Crashing or coasting?

Depends on if you are on the outside looking in or the inside looking out.

Unfortunately, you see it a lot in business. It’s almost a predictable arc–rising, leveling and, like a star, eventually imploding.

It starts with breaking through initial barriers and onto the scene. Followed by rapid and dynamic growth for a sustained period until it becomes an institution of sorts. Then there is a plateauing. An uneasy period where management becomes more concerned about maintaining market share than growing it…because, frankly, it already has about all the market share it can ever get.

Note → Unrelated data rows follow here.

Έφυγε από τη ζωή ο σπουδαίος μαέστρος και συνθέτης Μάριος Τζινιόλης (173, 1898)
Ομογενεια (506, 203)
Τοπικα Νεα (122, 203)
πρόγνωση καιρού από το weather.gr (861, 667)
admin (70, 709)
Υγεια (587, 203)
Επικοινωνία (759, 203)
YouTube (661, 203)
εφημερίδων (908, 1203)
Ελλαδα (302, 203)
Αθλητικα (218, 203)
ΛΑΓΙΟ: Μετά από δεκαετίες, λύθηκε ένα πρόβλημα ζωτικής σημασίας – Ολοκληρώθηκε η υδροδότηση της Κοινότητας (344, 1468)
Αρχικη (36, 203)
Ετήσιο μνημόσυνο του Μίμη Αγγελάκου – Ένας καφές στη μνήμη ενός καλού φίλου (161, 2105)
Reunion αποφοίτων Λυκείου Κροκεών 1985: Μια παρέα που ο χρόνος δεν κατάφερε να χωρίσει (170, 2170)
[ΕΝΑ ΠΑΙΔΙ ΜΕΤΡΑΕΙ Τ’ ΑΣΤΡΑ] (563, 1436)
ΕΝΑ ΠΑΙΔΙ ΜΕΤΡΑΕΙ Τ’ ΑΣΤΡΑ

And then there is a disconnect. Slow at first and only noticeable to those looking for it. But then noticeable to a growing number of others. But not to management. Until the decline has begun. Sometimes management notices and faces the problem then and tries to reverse course. Other times a new management team is brought on because the current team is unable to see the problem clearly or navigate out of the crisis they inadvertently created. And if neither of these take place, there is the crash. Sometimes its soft; sometimes hard. Sometimes swift; sometimes slow. But the crash is inevitable.

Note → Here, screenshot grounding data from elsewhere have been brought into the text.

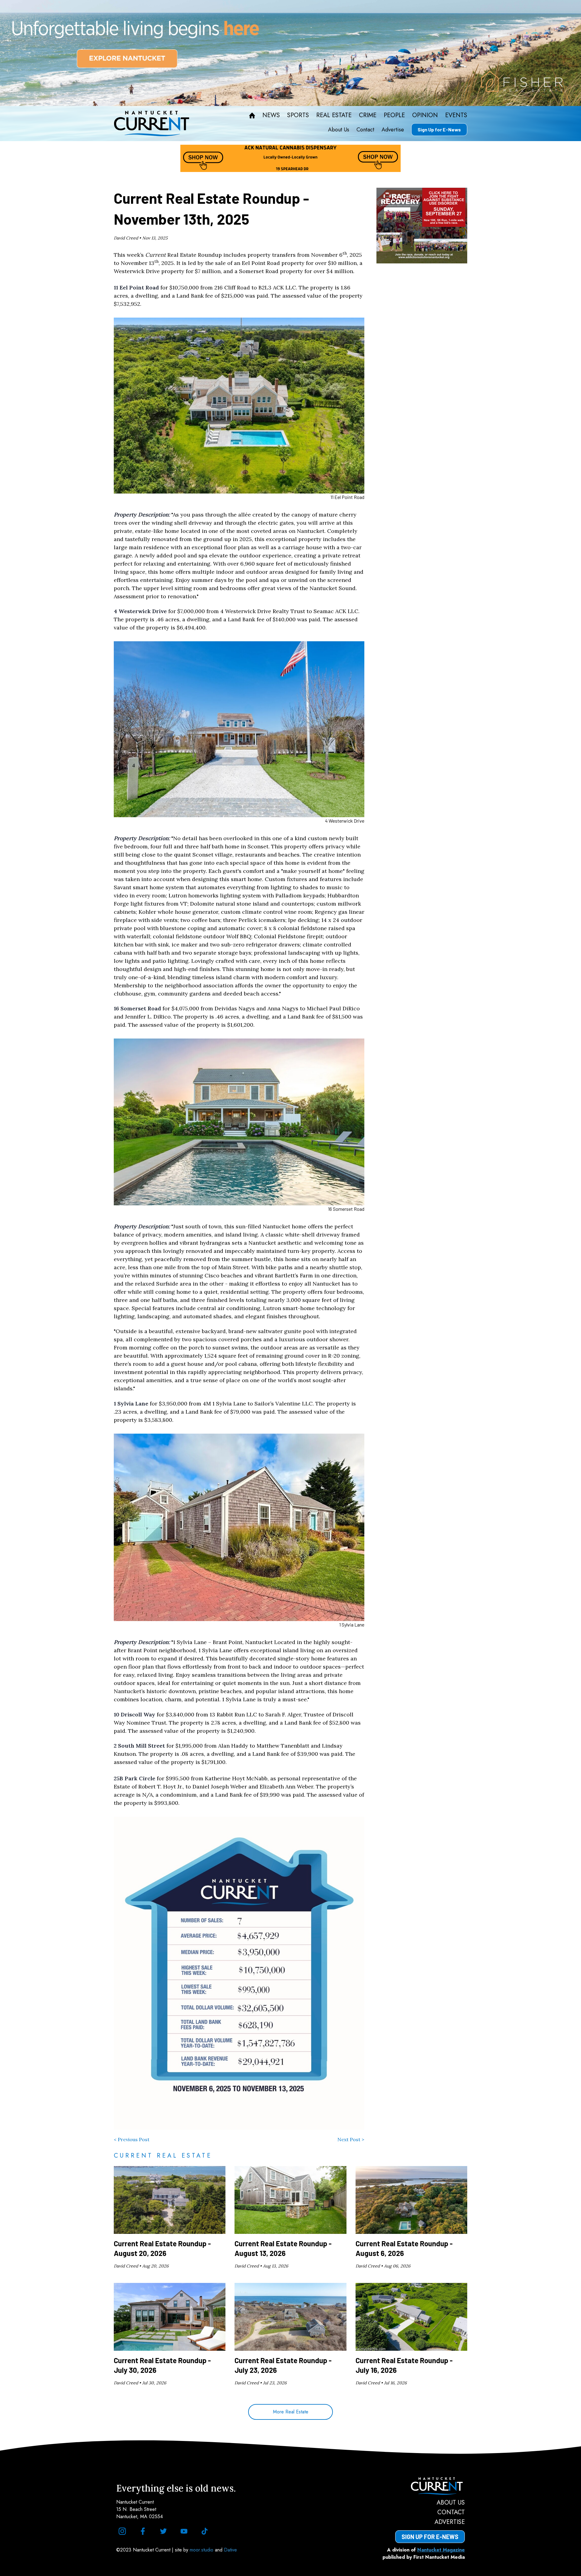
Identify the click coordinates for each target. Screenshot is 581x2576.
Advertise (393, 130)
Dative (230, 2549)
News (271, 115)
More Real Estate (290, 2411)
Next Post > (350, 2139)
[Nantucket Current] (430, 2486)
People (394, 115)
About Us (338, 130)
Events (456, 115)
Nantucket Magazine (441, 2549)
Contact (365, 130)
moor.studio (202, 2549)
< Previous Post (131, 2139)
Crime (367, 115)
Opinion (425, 115)
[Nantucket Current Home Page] (151, 123)
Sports (298, 115)
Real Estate (334, 115)
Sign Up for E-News (439, 129)
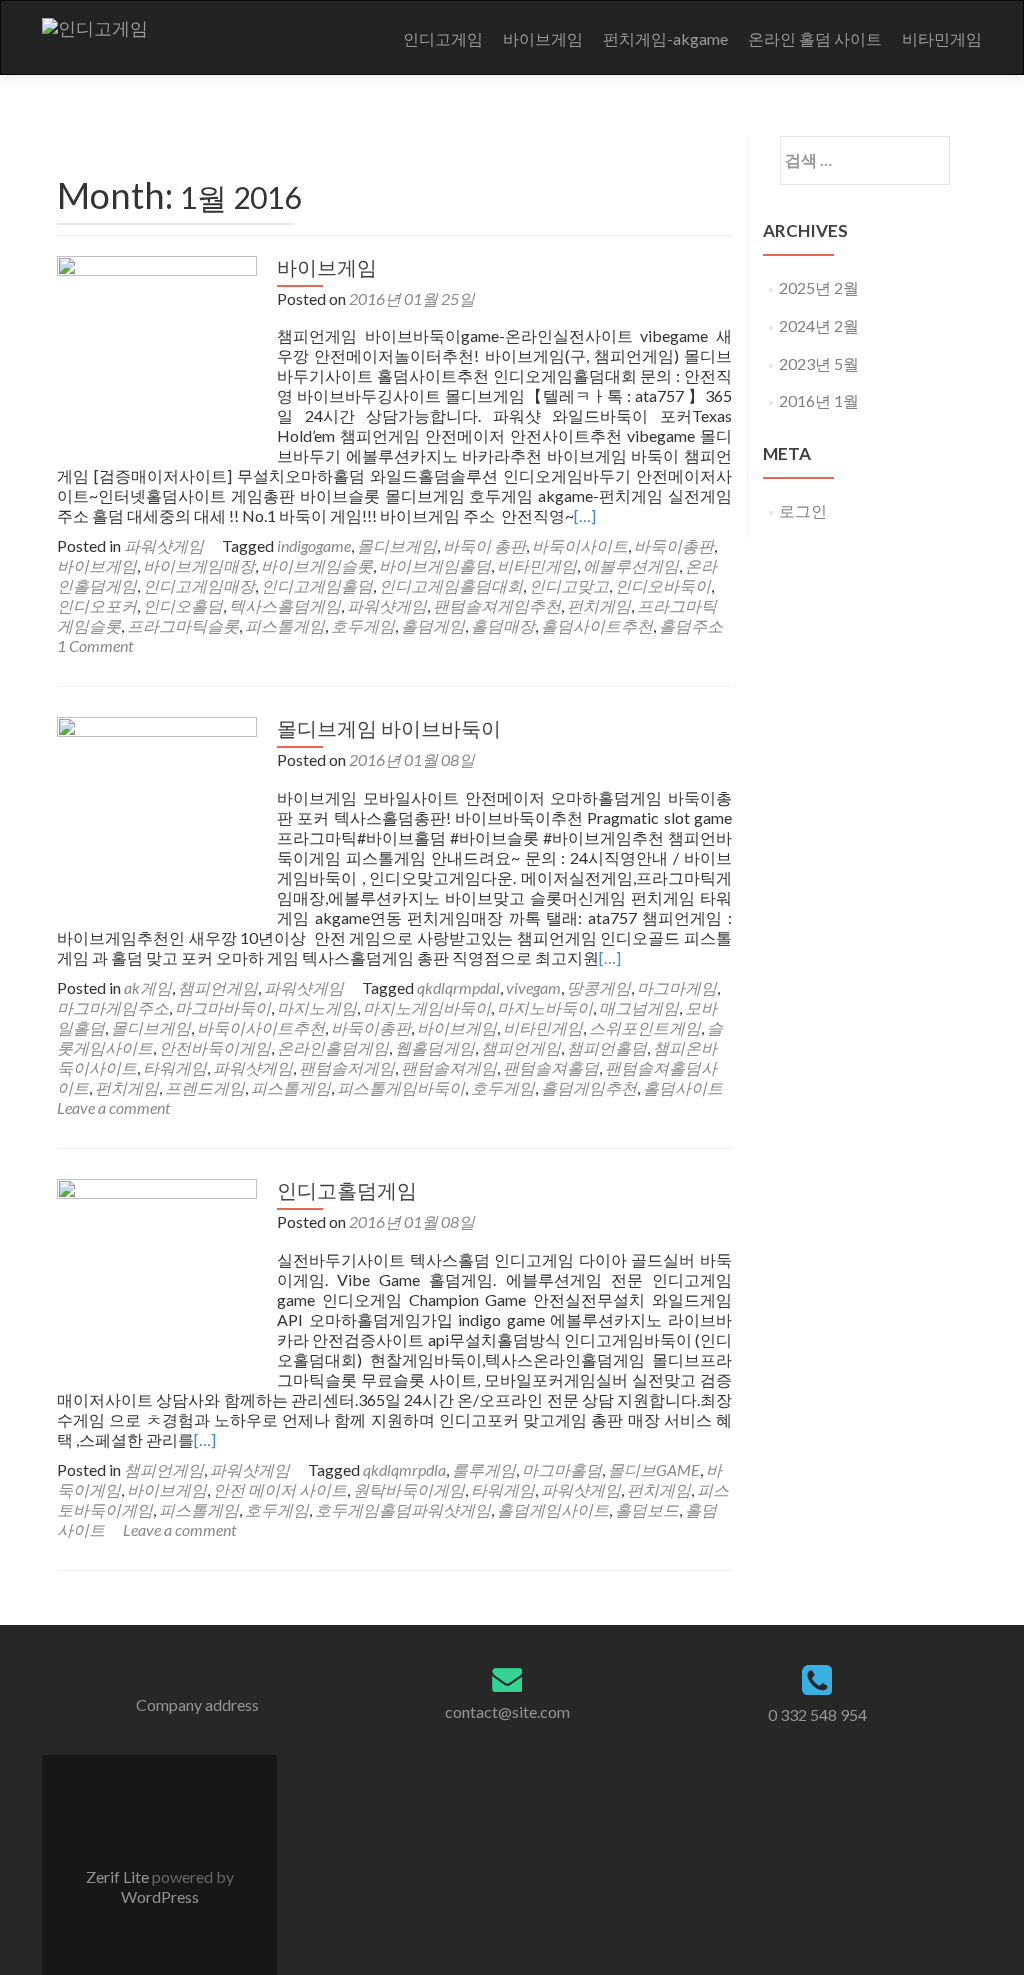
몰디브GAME (654, 1469)
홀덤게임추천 (589, 1087)
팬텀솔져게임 (449, 1067)
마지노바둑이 (545, 1007)
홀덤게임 (433, 625)
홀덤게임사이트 (553, 1509)
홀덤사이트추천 (597, 625)
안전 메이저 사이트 (280, 1489)
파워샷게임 (164, 545)
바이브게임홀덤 (435, 565)
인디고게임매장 (199, 585)
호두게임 (363, 625)
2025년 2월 (819, 287)
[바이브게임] (157, 353)
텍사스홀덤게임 (285, 605)
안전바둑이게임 (215, 1047)
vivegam (533, 987)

In the final stage the company is no longer nimble. No longer responsive to customers. It takes them for granted. Instead of trying to see ahead and anticipate market demands and adjust early to them the company instead rests on its laurels and tries to prevent the natural changes from happening within the industry—ironically, the same changes this once great company used to break into a leadership position by being more responsive than their former complacent competitors. The former agent of change has become the agent for the status quo.

They resist change during this phase not because change will hurt better delivery of their products or services to customers but because change has become an inconvenience for management. The company is no longer “client centered” but “self centered.” And they have long forgotten the day when they counted on their once larger competitors to believe that self-importance was a successful long-term growth strategy in business. It never is.

They will eventually remember this truth. That is inevitable too. But sadly that is almost always “after” the inevitable crash–not before.